Este último, comenzará con una sorprendente ventaja para los salteños, y la sorpresa será aún mayor ya que "Cacho" Luñiz convertirá un golazo de chilena que dejará mudo al Monumental de Núñez. Al recordar en primera persona aquel tanto, Luñiz se ríe y comenta, "Me salían todas… y aquel gol, con el estadio de River lleno, fue increíble. Tocaron la pelota y yo arranqué, la robé y fui hasta al arco. Le levanto la pelota al arquero por encima de la cabeza, me la cachetea, paso por detrás y con la pelota en el aire, hago el gol de chilena. Todos se preguntaban ‘¿y este campesino de dónde apareció?", yo me reía, todo el mundo se paró a aplaudir y mis compañeros me decían ‘che loco, ¿te diste cuenta lo que hiciste?’. La revista El Gráfico lo eligió como el mejor gol del año”.

La chilena de Luñiz. Gentileza HistoriaCJA.

Aquellos mojones dejarán una marca imborrable del paso de Juventud Antoniana por el torneo Nacional. El primer partido, la primera victoria, una goleada, la chilena de Luñiz y tantas otras alegrías y recuerdos que, inscriptos en la historia, fueron el primer paso para que otros equipos de la provincia pudieran continuar y ensanchar el camino.
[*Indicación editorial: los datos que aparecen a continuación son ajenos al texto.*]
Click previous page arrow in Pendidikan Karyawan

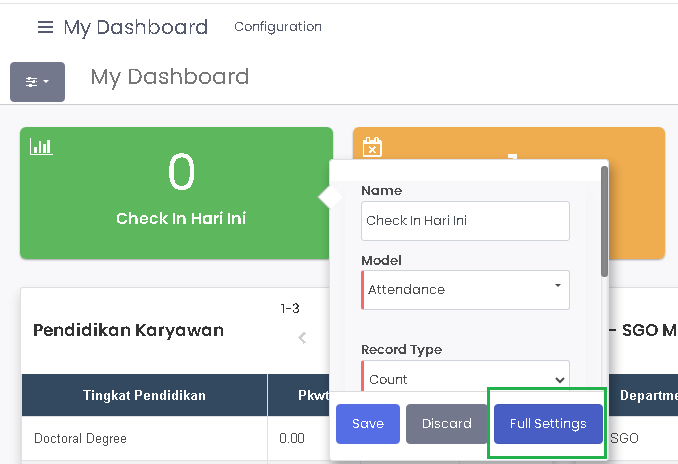click(302, 338)
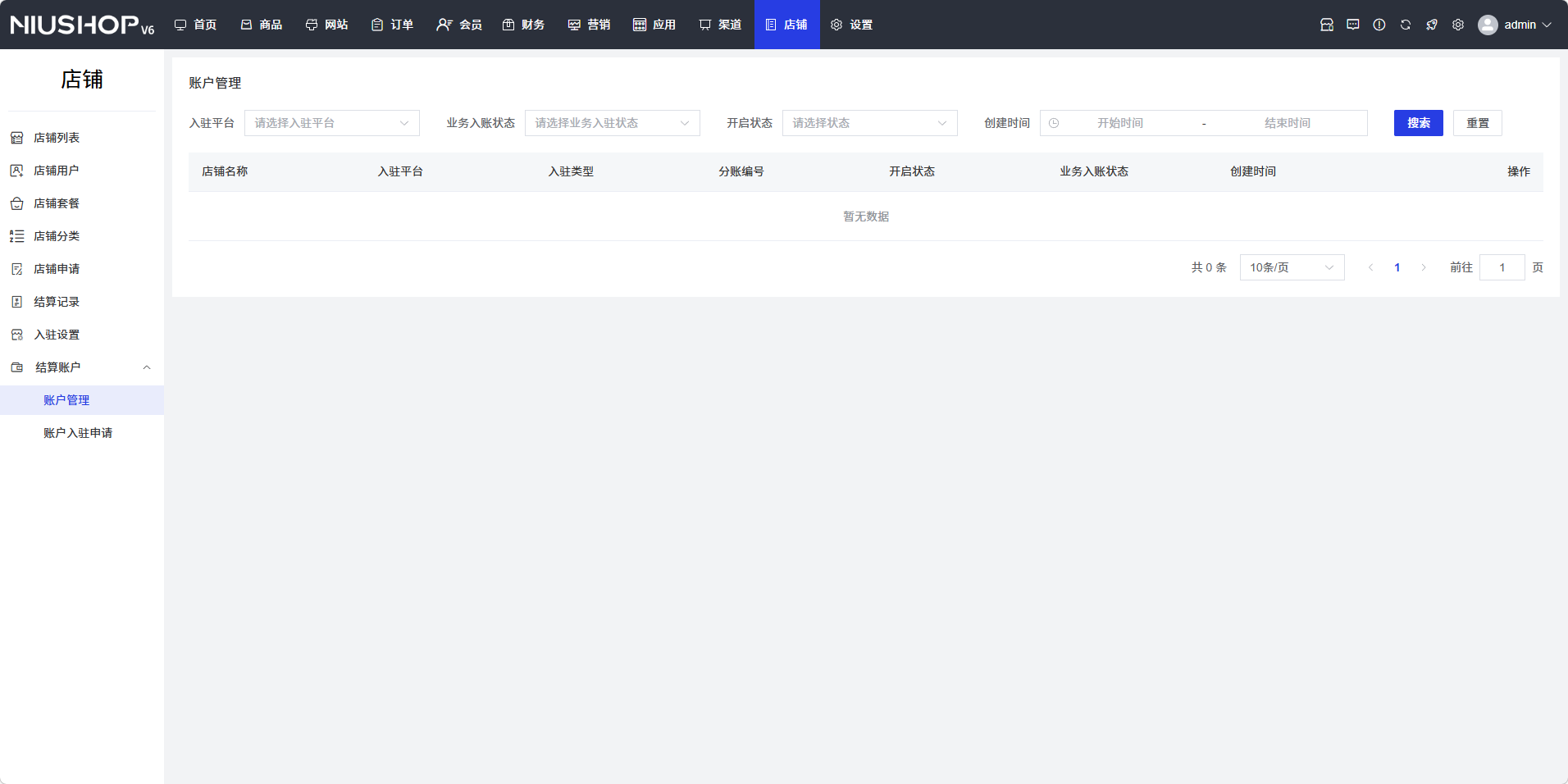Click the refresh cache icon

(x=1406, y=25)
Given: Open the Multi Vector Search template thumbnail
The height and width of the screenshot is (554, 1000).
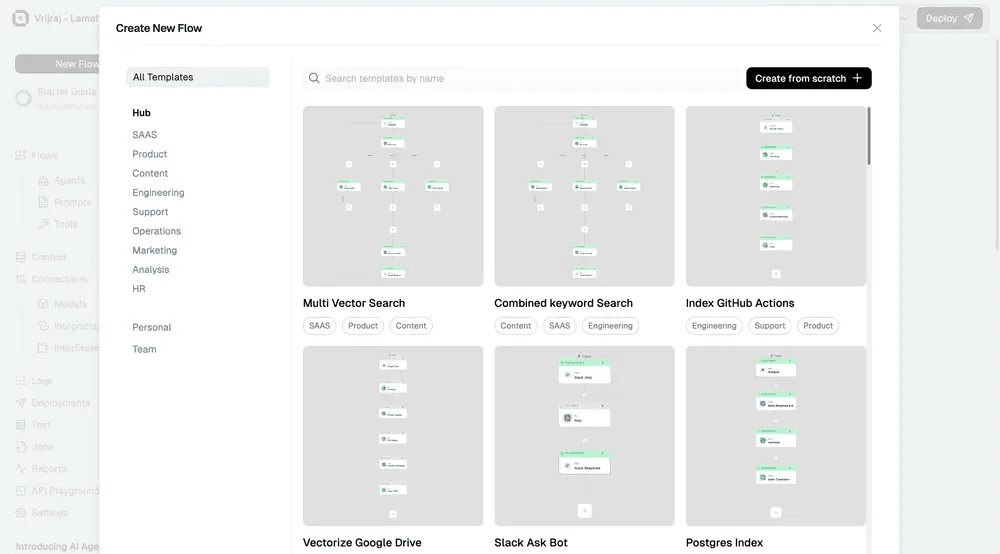Looking at the screenshot, I should click(393, 196).
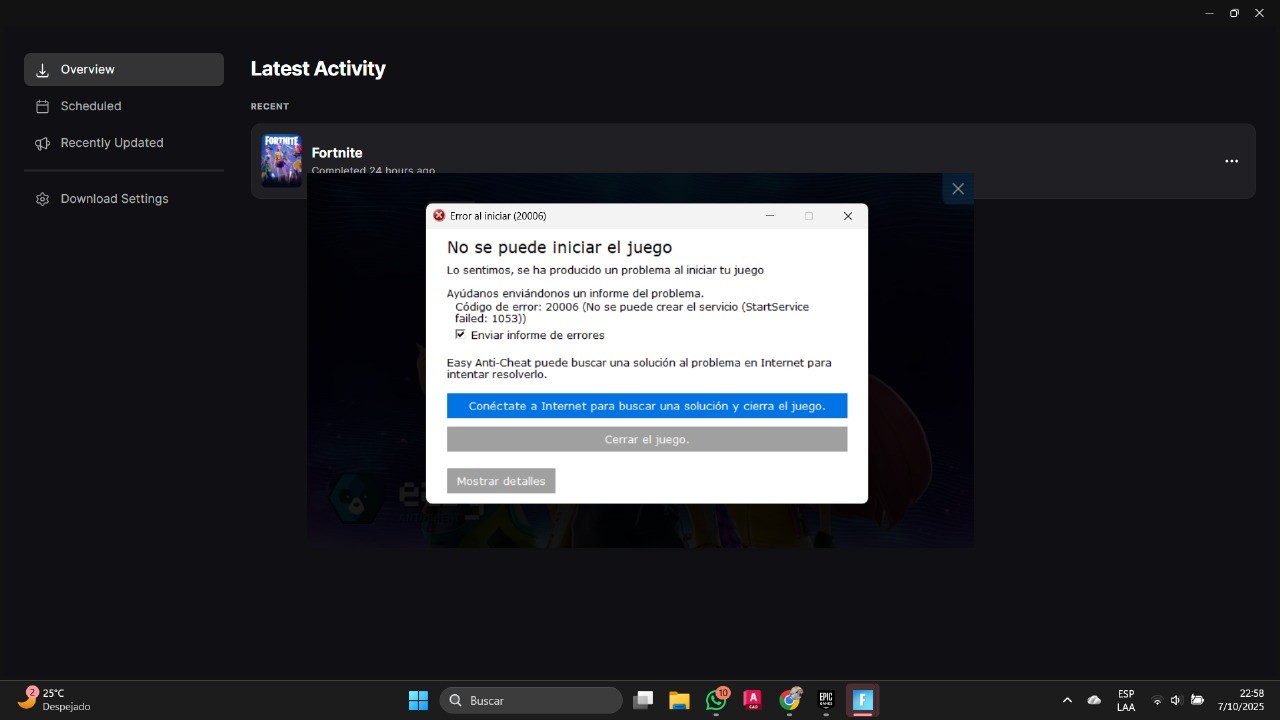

El fútbol para mí fue algo glorioso. Haber sido parte de ese plantel que llevó al primer equipo salteño a jugar con los grandes de Argentina, fue algo extraordinario. Adentro de la cancha fui feliz”, rememora Eduardo Kulesza, y las palabras sobran cuando la alegría personal se convierte también en la alegría del pueblo.